Наконец, Кэнди решила, что она готова, вышла из раздевалки и пошла в кабинет к профессору Мефисто. Она тихонечко постучала в дверь, и голос, которым она так восхищалась, ответил ей почти тут же:
– Входите, входите.
Кэнди медленно приоткрыла дверь, как будто боялась, что дверь не откроется до конца – почему-то ей представлялось, что в кабинете профессора так много книг, что они занимают собой все пространство.
– Проходи, милая, проходи, – сказал профессор Мефисто, шагнув ей навстречу. – А я как раз налил себе традиционную послеполуденную рюмочку хереса. Надеюсь, ты выпьешь со мной.
Он выжидающе посмотрел на нее. Его лицо так и пылало, разгоряченное радостью бытия – его богатой, насыщенной и интересной жизни.
– Ну, я… – начала было Кэнди, но профессор уже наливал ей херес в крошечную рюмку.
– Да, обычно я в это время пью херес. С кусочком сыра. Кое-кто предпочитает чай, но мне кажется, в этом недостает чего-то такого, я даже не знаю… эту привычку, пить херес, я приобрел еще в бытность студентом, в Гейдельберге, а потом в Оксфорде… и я до сих пор глубоко убежден, что рюмка хорошего хереса – это изысканно и благородно, в то время как чай – это как-то совсем уже по-мещански, ты согласна?
– Ну… – протянула Кэнди, присаживаясь на стул, на который ей указал профессор. Девочка даже слегка растерялась – она никогда в жизни еще не пила «послеполуденный» херес, хотя читала об этом в романах о светской жизни и знала, что это и вправду изысканно и благородно. И она, разумеется, слышала, что профессор Мефисто приглашает к себе некоторых учениц и учеников из старших классов, чтобы «выпить по рюмочке и побеседовать»; и это считалось великой честью, которой удостаивались лишь немногие избранные.
– Этот херес мне прислал мой друг, Люччи Локо, португальский поэт-символист… теперь живущий в Париже, конечно… надеюсь, тебе он понравится.
Он сам отпил глоточек и поднял свою рюмку, как бы желая сказать: ну же, попробуй.
– Ala tienne, – сказал он, – за беспечный дух детства и его грешных радостей – каковые, увы, мы утратили навсегда! Итак, за юность! И за красоту!
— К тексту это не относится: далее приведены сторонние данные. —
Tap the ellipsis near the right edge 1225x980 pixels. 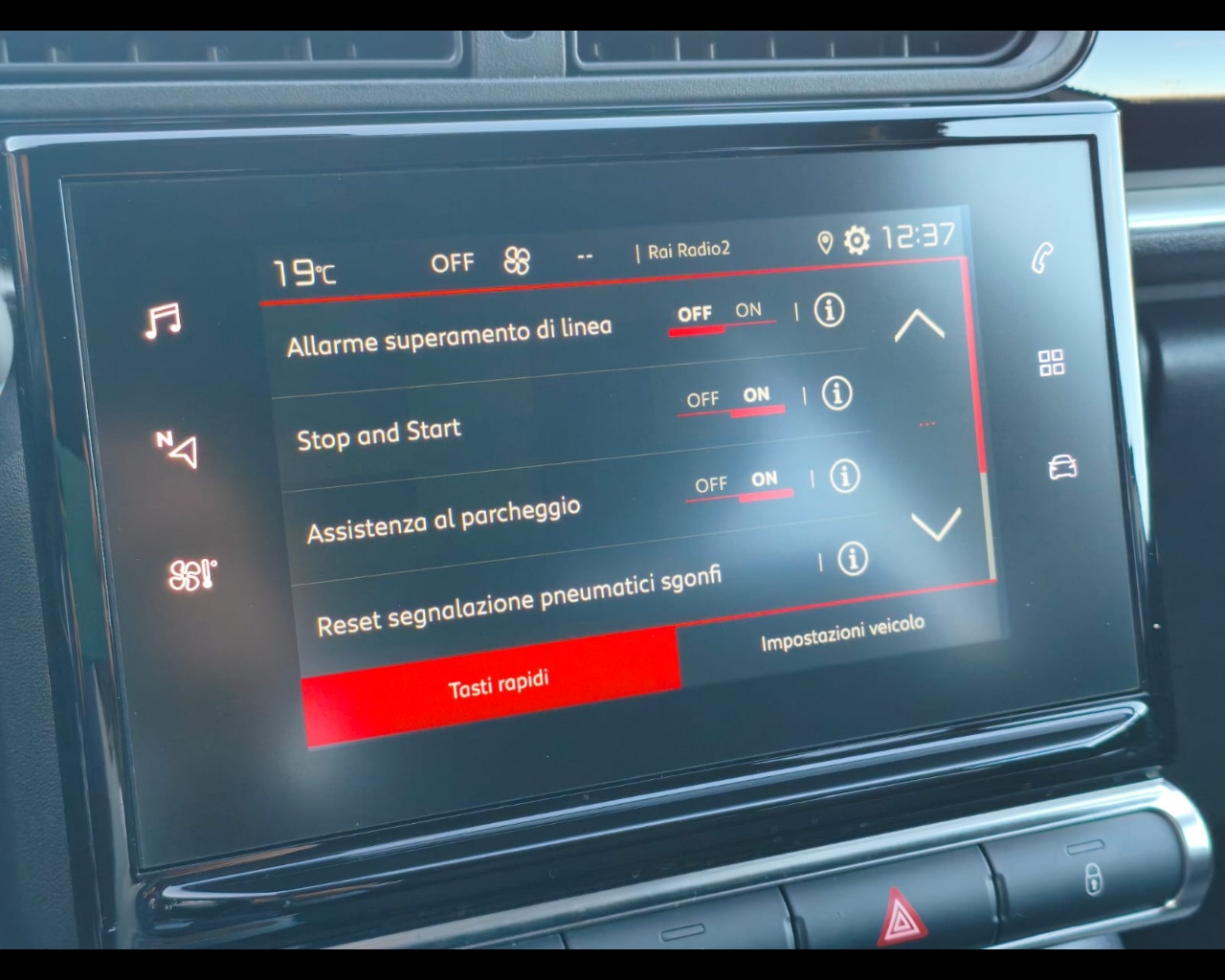point(925,424)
Он выразительно замолчал, пристально глядя на Кэнди. Она покраснела и послушно отпила глоточек.
– Собственно, я хотел с тобой поговорить о твоем сочинении, – сказал профессор Мефисто и взял со стола, заваленного бумагами, тонкую стопку скрепленных листочков. – Которое «Любовь в современном мире». – Он пролистал первые две-три страницы и остановился в том месте, где на полях стоял большой красный X.
– Ой, мамочки, – тихо ойкнула Кэнди, приготовившись к самому худшему, и заранее начала лихорадочно соображать, что она скажет в свое оправдание, но профессор Мефисто откашлялся, потряс в воздухе стопкой листов и продолжил:
– Вот здесь. Вот здесь ты пишешь: «Отдаться любимому человеку – полностью, целиком, – это не просто обязанность любящего, предписанная старомодными предрассудками, но и особая привилегия, прекрасная и волнующая».
Он отложил листочки и вновь поднял свою рюмку с хересом, выжидающе посмотрев на Кэнди.
– Скажи мне, пожалуйста, что ты имела в виду? Кэнди беспокойно заерзала на стуле.
– Но… но… – проговорила она с запинкой, – разве это неправильно? Вы же сами так говорили. Я подумала… я была уверена…
Профессор Мефисто поднялся с кресла, сцепил пальцы в замок и поднял глаза к потолку.
– Разве это неправильно? – с чувством повторил он. – О, моя дорогая! Моя милая девочка… ну, конечно же, это правильно! Очень правильно!
Он принялся мерить шагами комнату, повторяя нараспев:
– Отдаться любимому человеку – полностью, целиком, – это не просто обязанность любящего, предписанная старомодными предрассудками, но и особая привилегия, прекрасная и волнующая!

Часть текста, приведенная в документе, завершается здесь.